转染中国仓鼠卵巢细胞人TSH受体的功能评价

目的研究转染中国仓鼠卵巢(CHO)细胞人促甲状腺激素(hTSH)受体(hTSHR)的功能。方法抽提已转染hTSHR的CHO细胞基因组DNA,PCR扩增目的条带,并对产物进行序列测定。采用受体的放射配体结合分析法,以固定量125I的牛促甲状腺激素(125I-bTSH)和浓度递增的未标记bTSH与hTSHR发生竞争结合反应分析受体的基本功能;通过TSH刺激试验测定细胞环磷酸腺苷(cAMP)含量,评价hTSHR的生物学活性。结果PCR扩增片段长度与预期相符,且序列完全正确。竞争结合反应表明,随着bTSH浓度的递增,125I-bTSH与hTSHR的结合量逐渐下降;TSH刺激试验显示,随着bTSH浓度的递增,细胞cAMP含量亦逐渐升高,当bTSH浓度为10 mIU/mL时,cAMP水平达到峰值。结论cDNA序列整合在CHO细胞基因组内并在细胞膜上表达的hTSHR,具有受体的基本功能特性和良好的生物学活性。该实验为自身免疫性甲状腺疾病患者血清甲状腺刺激性抗体(TSAb)和阻断性抗体(TSBAb)的检测奠定了基础。
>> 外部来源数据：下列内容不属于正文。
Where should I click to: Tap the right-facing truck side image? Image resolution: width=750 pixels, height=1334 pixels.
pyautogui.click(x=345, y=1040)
Functional study of human TSH receptor transfected into Chinese hamster ovary cells

Objective To study the function of human thyroid stimulating hormone(hTSH) receptor(hTSHR) transfected into Chinese hamster ovary(CHO) cells. Methods Genomic cDNA was prepared from CHO cells expressing hTSHR(CHO-hTSHR).The hTSHR cDNA sequences integrated in genome of CHO cells was demonstrated via PCR amplifying and DNA sequencing.The basic function of the recombinant hTSHR was estimated by radioligand binding assay.The bioactivity of the receptor was estimated by measuring cAMP production in response to bovine TSH(bTSH) stimulation. ResultsThe length of PCR product was consistent with expectation,and the sequence was identical with that of hTSHR cDNA in GenBank.In binding assay,with the increasing concentration of unlabled bTSH,the binding of labeled bTSH to receptor decreased correspondingly.In TSH stimulating assay,with the increasing concentration of bTSH,cAMP production increased gradually until the concentration of bTSH at 10 mIU/mL. Conclusion hTSHR cDNA can integrate into genome of subculture CHO-hTSHR cells and the recombinant hTSHR expressing on plasma membrane has favourable bioactivity.CHO-hTSHR cells are suitable for detecting serum thyroid-stimulating antibody(TSAb) and thyroid-stimulating blocking antibody(TSBAb) activity in patients with autoimmune thyroid disease.